XSL and XML
OU Campus uses XSL to provide a more dynamic templating system by transforming XML content into other formats that have their own specific requirements, e.g. HTML. XSL provides three main advantages:
- Server-side Agnostic
Due to its decoupled nature, OU Campus supports all server-side languages. XSL can output any server-side code, thereby supporting many different production server types and configurations.
- Programmatic Logic
XSL provides similar functionality to a server-side language, handling that work on OU Campus servers and thus minimizing the work needed by the servers hosting the final products.
- Separation of Content from Design
By storing only the content and settings that are specific to each page in XML (
.pcfextension), developers and administrators can modify the global design in a single location (XSL) without the need to individually fix every page.

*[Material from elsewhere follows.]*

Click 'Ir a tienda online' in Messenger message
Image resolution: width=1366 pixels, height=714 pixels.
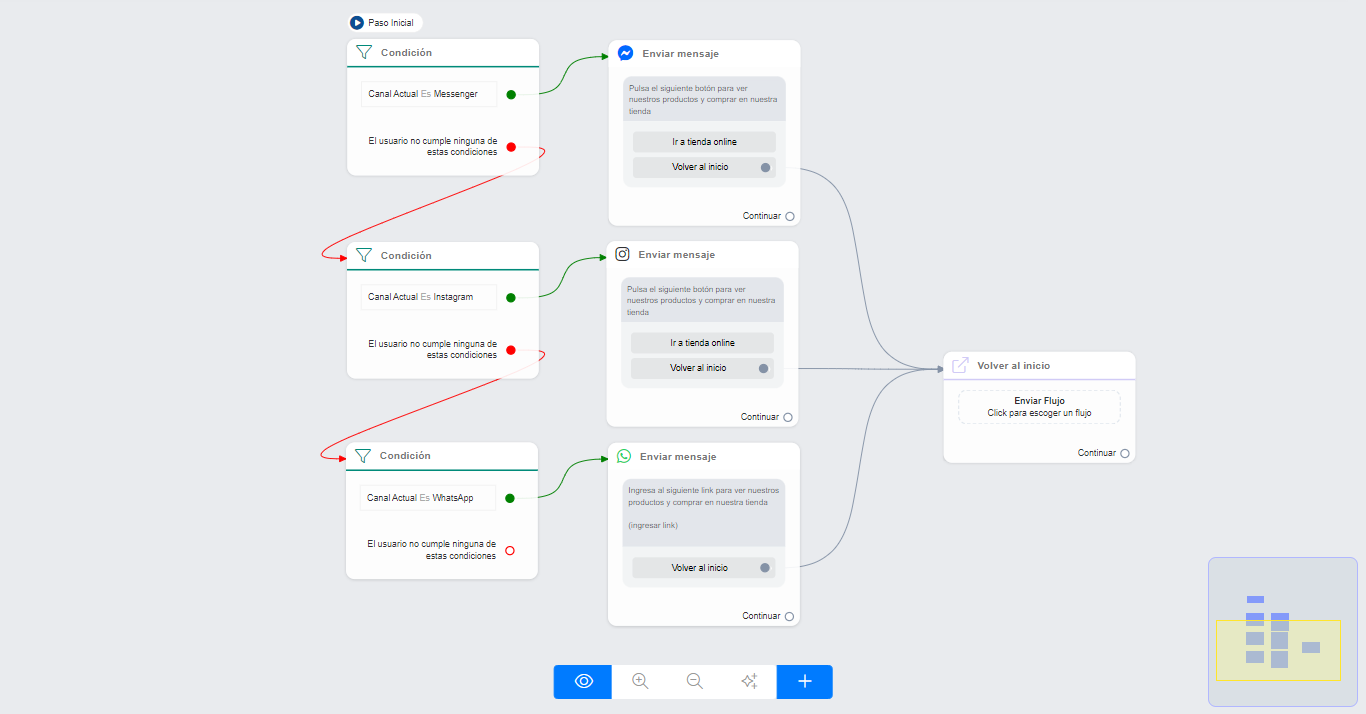coord(704,142)
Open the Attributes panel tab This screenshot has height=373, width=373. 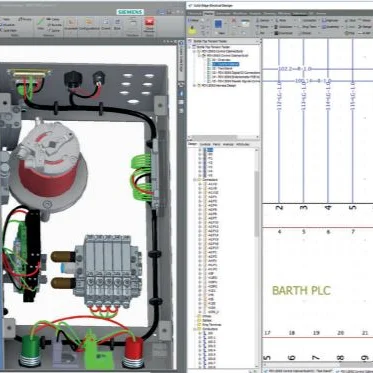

Instead of static HTML pages, each page in OU Campus is a custom-formatted XML file that called a PCF, or Publish Control File. This file type carries only the editable content specific to each page, along with some design choices that customize the page structure or overall style. Each PCF page references at least one XSL file that converts the content into the final published products on the production server.
XML stands for eXtensible Mark-up Language and is a widely-used format for storing data in a textual format. Although XML has some very specific syntax requirements, the overall data structure is entirely up to the developer who makes use of it. PCF pages are XML files that make use of a few custom elements and attributes.
To learn more about pure XML, there are plenty of good online resources available, but Mozilla offers a good quick-start to XML.
eXtensible Stylesheet Language is a pseudo-programming language that was originally built to convert XML structures into different XML structures. However, it has evolved to a powerful tool in terms of its output capabilities and functional abilities.